The author of the study, Dr. Birtle, did an interaction test and saw that disease-free survival benefit was regardless of the chemotherapy regimen in either regimen; however, we haven't seen the published paper yet and I think the role of carboplatin is still unclear in this adjuvant setting. And we do not use carboplatin neoadjuvantly or adjuvantly in bladder cancer, so it still remains a question and hopefully, more data will come in the future, but definitely a very interesting topic and definitely a field for clinical trial evaluation and urgent need to get more data.
Dr. Haffizulla: Excellent. I do want you to touch a little more on improving surgical outcomes by using this neoadjuvant chemotherapy. Can you comment on the evidence that show in favor of this or not in favor of this?

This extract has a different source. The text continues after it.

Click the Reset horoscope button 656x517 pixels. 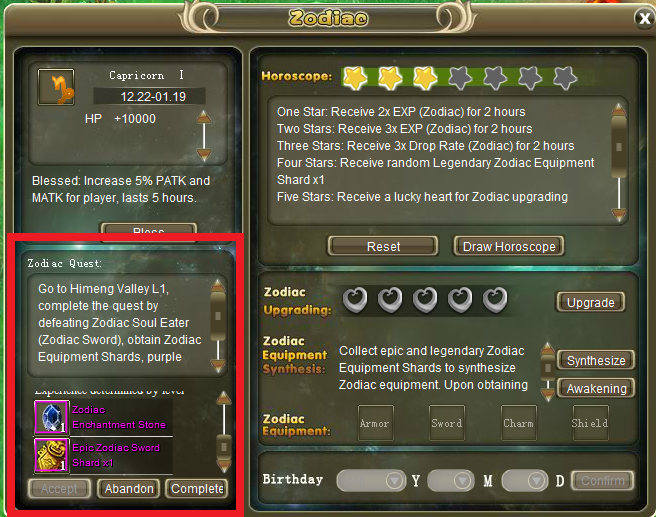point(383,246)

Dr. Grivas: It's a good question and, you know, going back to this retrospective study we did with Dr. Almassi, we showed significant pathologic downstaging with neoadjuvant chemotherapy and that may enable, you know, easier surgery for the urologic oncologist because it's a smaller tumor to deal with. I think the quality of the surgery matters a lot and I think having a complete surgery with negative margins and also paying attention to the urethral cuff in the bladder is important. I think it's very critical to have as better quality of surgery in a tertiary center and experienced surgeon as possible. And so far, I think neoadjuvant chemotherapy, even in bladder cancer, does not appear to negatively impact the quality of surgery or outcomes after surgery or complication rates. So I still think that neoadjuvant chemotherapy has a role in definitely bladder cancer, level 1 evidence, but I tend to use it in properly cisplatin-fit patients in the neoadjuvant setting in upper tract disease. And it's easier because patients have two kidneys before the nephroureterectomy, so it's easier to be fit for cisplatin in that setting.
Dr. Haffizulla: So, that last description, would that be your key findings to disseminate to the clinician audience about when to use neoadjuvant chemotherapy in this setting?

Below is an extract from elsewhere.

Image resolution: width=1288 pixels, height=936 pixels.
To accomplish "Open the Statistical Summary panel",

Dr. Grivas: I think, you know, if you definitely have a patient in your clinic and you have high-risk disease, you have trouble with optimal staging of upper tract urothelial cancer. The exact stage is not clear. Is it a Ta, T1, T2 because the mass layer might not be available in the biopsy there in the upper tract setting. So you have a high-risk tumor and you know, you have concern, you know, that this is, you know, probably invasive disease based on endoscopic evaluation, biopsy, or 3D imaging. I think in either of those scenarios, if a high-risk patient with urothelial cancer comes to me and they are fit for cisplatin, I tend to offer neoadjuvant cisplatin-based chemotherapy and of course, you know, if someone comes to me after nephroureterectomy without prior neoadjuvant chemotherapy, in that setting the options include adjuvant-based chemotherapy, ideally cisplatin based. Again, in the options of neoadjuvant, the role of carboplatin is questionable, and of course, you have clinical trials now with adjuvant checkpoint inhibitors versus observation in that setting, but it's not an option for patients in the adjuvant setting, either with or without neoadjuvant chemotherapy.